These mathematical models also led to some unexpected findings. For example, ceRNAs may interact with other ceRNAs directly and/or indirectly [46]. In the hypothetical network depicted in Figure 2B, ceRNA 1 interacts directly with ceRNA 2 via miRNA 1, and directly with ceRNA 3 via miRNA 2. In a situation where ceRNA 2 also interacts with ceRNA 3 via an additional miRNA 3 (Figure 2B, bottom panel), then ceRNA 1 would interact indirectly with ceRNA 2 via miRNA 2-ceRNA 3-miRNA 3. Ala et al. found that such indirect interactions were surprisingly effective at enhancing ceRNA crosstalk, and that ceRNAs were able to respond to changes in other ceRNAs even in the absence of shared miRNAs [46,47]. The relevance of indirect interactions to overall ceRNET architecture was corroborated by an independent study analyzing the interactions between distant ceRNET nodes in HEK293 cells [52]. Additionally, in optimal molecular conditions, ceRNETs may be altered by changes in the transcription rate of a single key ceRNA [47], and this effect is predicted to be greater for highly expressed ceRNAs [46]. These findings have enormous implications not only for the molecular study of cancer gene dysregulation but also for the exploration of miRNA sponges as new therapeutic tools.

As an essential complement to the above-mentioned analyses, which were largely computational, a number of recent studies have sought to experimentally quantify miRNA and target cellular abundance as well as miRNA target affinity.
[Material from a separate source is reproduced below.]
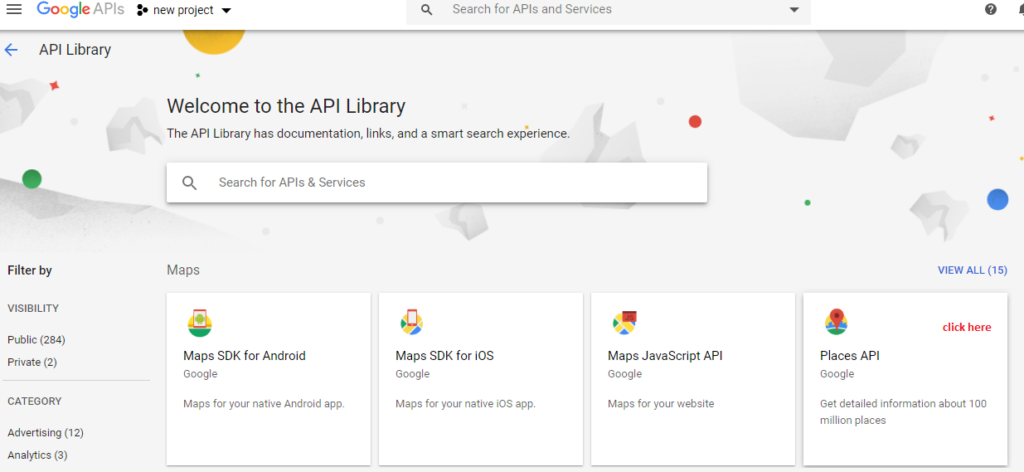Open the new project selector dropdown
Viewport: 1024px width, 472px height.
pos(184,10)
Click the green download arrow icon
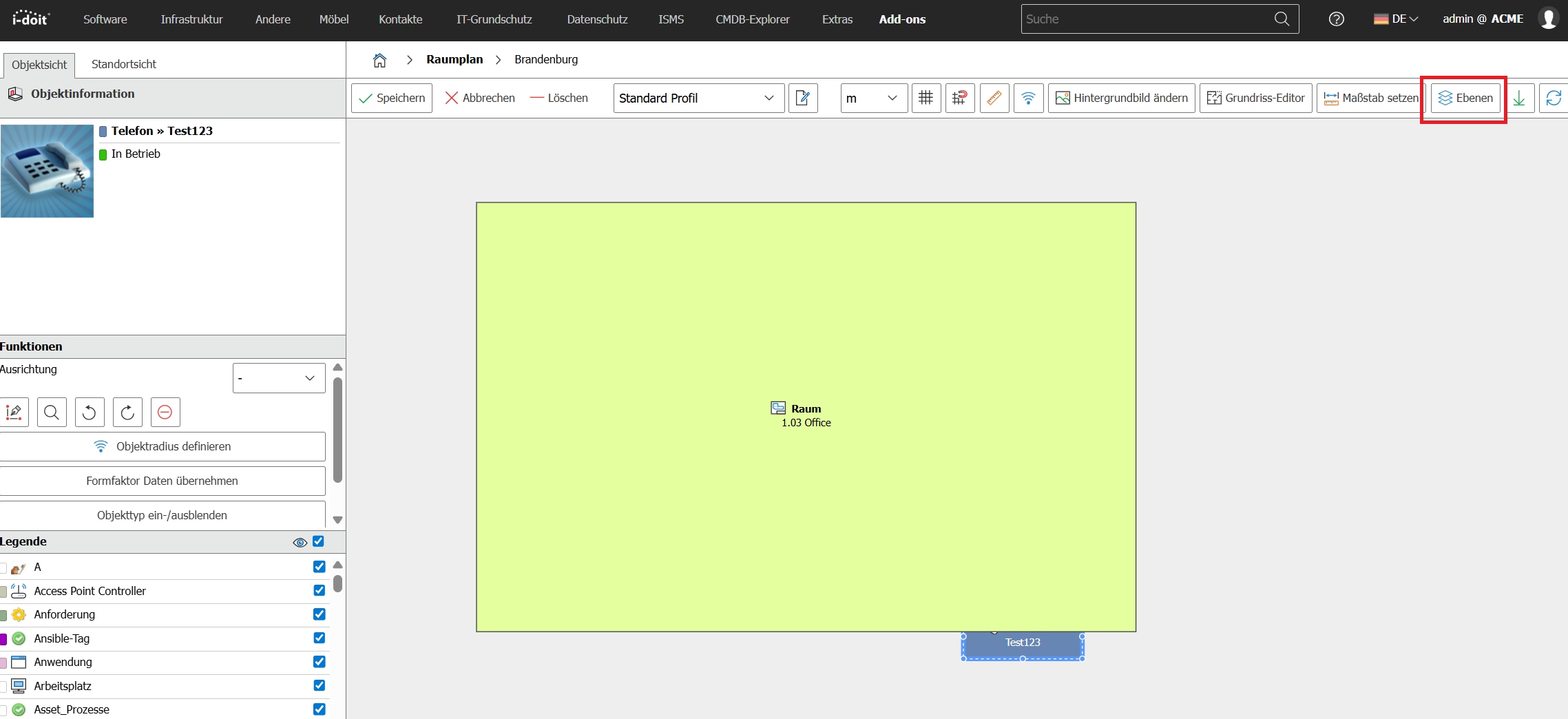The image size is (1568, 719). pyautogui.click(x=1519, y=98)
In a landmark study, a quantitative assessment of genome-wide miRNA regulation in the context of ceRNA crosstalk was performed in embryonic and mesenchymal stem cells, using Ago2 individual-nucleotide resolution UV crosslinking and immunoprecipitation, together with absolute miRNA and mRNA quantification [53]. They found that miRNA/ceRNA ratios determined not only Ago accumulation to its different affinity sites but also the susceptibility and threshold of miRNA-dependent ceRNA regulation. Single-cell miRNA reporter assays confirmed that low miRNA/ceRNA pool ratios, such as those found endogenously for the miR-92/25 family, possess an increased susceptibility for ceRNA regulation. On the other hand, highly expressed miRNA families such as miR-294 and let-7 were found to be insensitive to changes in relative ceRNA abundance in this experimental model. These data establish an experimental framework for the biochemical analysis of ceRNA interactions and provide critical experimental support for the physiological relevance of ceRNA crosstalk.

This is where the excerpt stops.